Instructions to follow: Transcribe only the lines of the listing below from the one holding "Política de cookies (147, 2559)" through the one holding "[YouTube] (809, 1054)", inclusive, without any change.

Provided records:
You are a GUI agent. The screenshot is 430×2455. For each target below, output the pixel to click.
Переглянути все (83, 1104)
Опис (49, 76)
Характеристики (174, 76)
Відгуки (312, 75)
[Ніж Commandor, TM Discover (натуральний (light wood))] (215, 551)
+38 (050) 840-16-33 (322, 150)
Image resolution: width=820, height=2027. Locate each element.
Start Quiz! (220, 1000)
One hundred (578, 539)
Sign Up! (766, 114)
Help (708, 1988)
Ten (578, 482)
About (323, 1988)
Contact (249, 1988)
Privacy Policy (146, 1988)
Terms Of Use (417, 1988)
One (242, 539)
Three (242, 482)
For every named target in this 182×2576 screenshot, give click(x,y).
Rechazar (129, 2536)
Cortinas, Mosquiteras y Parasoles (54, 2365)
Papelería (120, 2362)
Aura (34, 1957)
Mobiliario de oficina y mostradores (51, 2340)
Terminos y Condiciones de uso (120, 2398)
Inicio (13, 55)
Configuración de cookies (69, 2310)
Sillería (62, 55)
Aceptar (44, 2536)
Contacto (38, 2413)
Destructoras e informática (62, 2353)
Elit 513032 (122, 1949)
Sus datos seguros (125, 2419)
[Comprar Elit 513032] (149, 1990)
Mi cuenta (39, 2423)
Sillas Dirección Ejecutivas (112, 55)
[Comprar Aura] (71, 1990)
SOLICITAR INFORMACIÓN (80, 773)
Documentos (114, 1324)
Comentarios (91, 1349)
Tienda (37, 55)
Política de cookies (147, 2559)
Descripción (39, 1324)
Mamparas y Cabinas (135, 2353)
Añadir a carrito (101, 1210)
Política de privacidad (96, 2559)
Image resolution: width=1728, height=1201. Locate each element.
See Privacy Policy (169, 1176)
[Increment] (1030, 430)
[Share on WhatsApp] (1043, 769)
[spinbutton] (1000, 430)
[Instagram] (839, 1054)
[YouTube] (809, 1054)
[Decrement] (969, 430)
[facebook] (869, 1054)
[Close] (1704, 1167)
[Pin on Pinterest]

Solution to this problem:
Política de cookies (147, 2559)
Descripción (39, 1324)
Mamparas y Cabinas (135, 2353)
Añadir a carrito (101, 1210)
Política de privacidad (96, 2559)
Image resolution: width=1728, height=1201. Locate each element.
See Privacy Policy (169, 1176)
[Increment] (1030, 430)
[Share on WhatsApp] (1043, 769)
[spinbutton] (1000, 430)
[Instagram] (839, 1054)
[YouTube] (809, 1054)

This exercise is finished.